Wealth index of the family: LDHS gave each household scores based on the ownership of consumer goods that included television, bicycle/car, and housing attributes like toilet facilities, drinking water source, and type of flooring materials. Using principal component analysis, wealth quintiles were compiled and assigned to each household and its individual member. Five categories ranging from ‘poorest’, ‘poorer’, ‘middle’, ‘richer’, and ‘richest’ were calculated. The ‘poorest’ group was used as the reference category.
Residential status: Respondent’s place of residence at the time of survey was grouped into two categories of ‘urban’ and ‘rural’ in the LDHS datafile. The ‘urban’ group was used as the reference category.

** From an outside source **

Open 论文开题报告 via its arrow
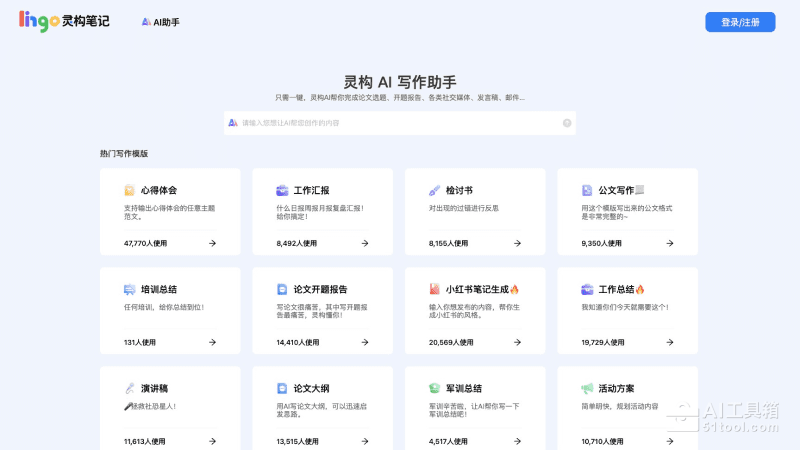800x450 pixels. click(x=364, y=342)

Number of living children: Responses were coded as continuous variable in the LDHS, ranging from 0 to 15 children. For this analysis, four categories of ‘no/0 children’, ‘1–2 children’, ‘3–4 children’, and ‘5–15 children’ were created. The ‘zero children’ group was used as the reference category.

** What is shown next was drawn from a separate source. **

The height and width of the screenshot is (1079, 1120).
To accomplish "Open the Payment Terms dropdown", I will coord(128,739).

Participation in decision making: Respondent having the latitude to make decisions, either alone or jointly with their husband/partner, in either of the three areas of healthcare seeking for herself, large household purchases, and visits to relatives was coded as having participated in the decision making. In LDHS, answers were coded into five groups of ‘respondent alone’, ‘respondent and partner/husband together’, ‘partner/husband alone’, ‘someone else’, and ‘other’. Not being able to participate either alone or jointly with husband/partner in any of the three areas was used as the reference category.
Acceptance of intimate partner violence (IPV): Respondent replying affirmatively to believing that IPV is justified in either of the five scenarios of wife goes out without telling her partner/husband, neglects children, argues with partner/husband, refuses sex, and/or burns food, was coded as accepting of IPV. Not accepting all five scenarios was used as the reference category.
Husband/partner’s alcohol use: Respondents were asked if their husband/partner drank alcohol and answers were either affirmative or negative. Negative answer was taken as the reference category.
Witness parental IPV: Respondent replying affirmatively to the question on ever witnessing her father beat her mother. Negative answer was taken as the reference category.
2.5. Statistical Analysis
Analyses was conducted in STATA version 17.1 (StataCorp, College Station, TX, USA) using the survey procedures to incorporate the complex sample design and sampling weight, accounting for the differential probability of selection. Missing data were not imputed; all hypothesis testing was 2-tailed, with statistical significance set at 2-sided p < 0.05.
LDHS data set was downloaded as STATA format data file. As a first step, for outcome and all explanatory variables, unweighted counts, number of records with missing information, and cumulative weighted percentages were calculated. Secondly, simple binary logistic regression models were run to determine the statistical significance of every explanatory variable’s association with the outcome variable of having ever experienced IPV. Odds ratios, statistical significance, and 95% confidence intervals were calculated. Finally, all those explanatory variables that were found to be statistically significantly associated with the IPV were used in the final binary multiple logistic regression model. Adjusted odds ratios, statistical significance, and 95% confidence intervals were calculated for the final model.
The association of all 10 explanatory variables with each sub-type of the outcome variable of IPV was examined next, using simple logistic regression models. Association of emotional, physical, and sexual violence was individually examined with each explanatory variable, in order to study the results stratified by each type of IPV.